As the years went by, somewhere in my 20s I lost my voice. Both in my ability to speak and to write. No, I didn’t physically lose my voice. But I stopped talking about the real things. The important things. Things like what I wanted and what I felt. Things I liked and things that made me happy. Things I needed as a woman. Things that create intimacy between two people.
When No One Listens Because I was involved with or married to men who didn’t listen to me. After enough time, when the person you think is your life partner stops listening to you, you simply stop. And you lose that fundamental and necessary skill to communicate your deepest thoughts and feelings. And sadly, we don’t even usually realize it’s happened. You lose a necessary component of true intimacy.
Then I Received An Email
About a year ago I received an email from a man I’d gone to high school with. He’s one of those people that is blessed with genuine interest and curiosity, and an innate sense of creative talent that I’ve always been in awe of.

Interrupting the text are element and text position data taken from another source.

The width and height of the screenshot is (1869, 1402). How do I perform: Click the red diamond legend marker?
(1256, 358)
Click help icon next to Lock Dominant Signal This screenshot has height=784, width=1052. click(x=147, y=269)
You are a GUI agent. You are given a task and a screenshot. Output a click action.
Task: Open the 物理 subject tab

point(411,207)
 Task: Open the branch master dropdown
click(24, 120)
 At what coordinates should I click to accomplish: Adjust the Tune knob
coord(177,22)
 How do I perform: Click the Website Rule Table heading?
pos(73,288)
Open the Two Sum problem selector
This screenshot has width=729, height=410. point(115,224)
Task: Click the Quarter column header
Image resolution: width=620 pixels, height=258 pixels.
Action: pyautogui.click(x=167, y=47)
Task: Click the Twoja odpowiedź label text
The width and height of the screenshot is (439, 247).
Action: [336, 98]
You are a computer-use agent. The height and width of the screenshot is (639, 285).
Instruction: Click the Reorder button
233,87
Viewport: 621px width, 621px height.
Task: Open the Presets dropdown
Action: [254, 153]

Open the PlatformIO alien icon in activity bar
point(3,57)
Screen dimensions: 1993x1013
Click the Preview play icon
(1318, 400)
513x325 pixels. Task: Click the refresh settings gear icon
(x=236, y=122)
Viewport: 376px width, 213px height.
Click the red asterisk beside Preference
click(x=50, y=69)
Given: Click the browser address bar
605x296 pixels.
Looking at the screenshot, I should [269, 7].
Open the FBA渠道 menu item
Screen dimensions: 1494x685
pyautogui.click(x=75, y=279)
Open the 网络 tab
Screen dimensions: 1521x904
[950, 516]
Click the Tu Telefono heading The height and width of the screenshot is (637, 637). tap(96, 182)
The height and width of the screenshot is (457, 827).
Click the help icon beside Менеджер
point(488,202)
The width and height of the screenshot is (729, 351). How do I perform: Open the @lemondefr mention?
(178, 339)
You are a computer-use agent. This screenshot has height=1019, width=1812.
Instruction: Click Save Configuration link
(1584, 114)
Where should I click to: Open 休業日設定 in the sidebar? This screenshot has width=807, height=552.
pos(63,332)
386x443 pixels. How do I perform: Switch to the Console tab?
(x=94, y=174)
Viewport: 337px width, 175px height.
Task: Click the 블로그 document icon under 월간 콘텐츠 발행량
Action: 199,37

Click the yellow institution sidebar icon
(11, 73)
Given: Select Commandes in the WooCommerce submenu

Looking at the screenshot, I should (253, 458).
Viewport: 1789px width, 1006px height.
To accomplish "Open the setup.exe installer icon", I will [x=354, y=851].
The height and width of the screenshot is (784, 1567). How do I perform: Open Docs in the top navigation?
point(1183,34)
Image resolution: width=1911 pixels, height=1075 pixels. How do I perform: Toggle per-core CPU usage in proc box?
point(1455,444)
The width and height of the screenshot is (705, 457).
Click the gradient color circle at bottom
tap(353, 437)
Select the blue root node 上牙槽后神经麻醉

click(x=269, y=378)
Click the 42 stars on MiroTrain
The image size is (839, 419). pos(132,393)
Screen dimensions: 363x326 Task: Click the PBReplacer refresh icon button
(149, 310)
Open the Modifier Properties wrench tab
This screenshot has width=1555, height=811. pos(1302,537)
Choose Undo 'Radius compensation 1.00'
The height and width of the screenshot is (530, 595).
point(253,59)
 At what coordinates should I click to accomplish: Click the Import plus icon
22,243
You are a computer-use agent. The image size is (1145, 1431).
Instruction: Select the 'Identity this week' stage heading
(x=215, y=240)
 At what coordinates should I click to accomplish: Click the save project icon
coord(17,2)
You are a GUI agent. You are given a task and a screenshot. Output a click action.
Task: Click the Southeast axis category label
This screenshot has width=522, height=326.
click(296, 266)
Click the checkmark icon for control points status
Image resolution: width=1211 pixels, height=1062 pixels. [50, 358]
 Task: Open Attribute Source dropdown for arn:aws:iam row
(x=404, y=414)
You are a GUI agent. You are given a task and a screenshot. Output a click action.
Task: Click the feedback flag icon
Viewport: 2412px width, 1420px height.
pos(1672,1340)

As we continued talking over the next few weeks by phone or email (I’m in Atlanta and he’s still in So. California), he started asking me all sorts of questions.
In one email he asked “What DO YOU wish you could do more of? Outside of family, where do you get the most joy?.” Because my first response had been about my family. Damn. He genuinely wanted to know. He’s also very persistent.
Jumping Out Of My Comfort Zone
And I realized that I had no freaking idea what makes me happy or brings me joy, me as an individual person, me as a woman. Not as someone’s wife, or mother, or employee. Just me. Lori. The individual. The woman. Holy crap. Talk about moving out of your comfort zone and facing scary stuff.
But even when I had some answers, it was almost impossible for me to articulate them. Oh, I can write legal documents like a pro because I’ve done it for so many years. I have absolutely no problem talking to CEOs of major companies, celebrities, and people with more money than most people will ever comprehend.
But to talk or write about my feelings, what I want, what I like? Just the thought of it made me want to throw up.
My Real Voice
Over the next several months, I found some new methods and strategies and have started finding my voice again. My real voice. And that’s when I was really able to answer some of those questions. In a real, honest, straight from my heart way. A way I haven’t been able to do in far too long.
Sometimes it’s still hard to put things into words. But it’s like a muscle that hasn’t been used in a long time – the more I do it, the easier it becomes. And I will always be more than grateful to that very special man for not letting me off easily – and for his persistence.
It’s another layer that I’m peeling away on my path of finding me again.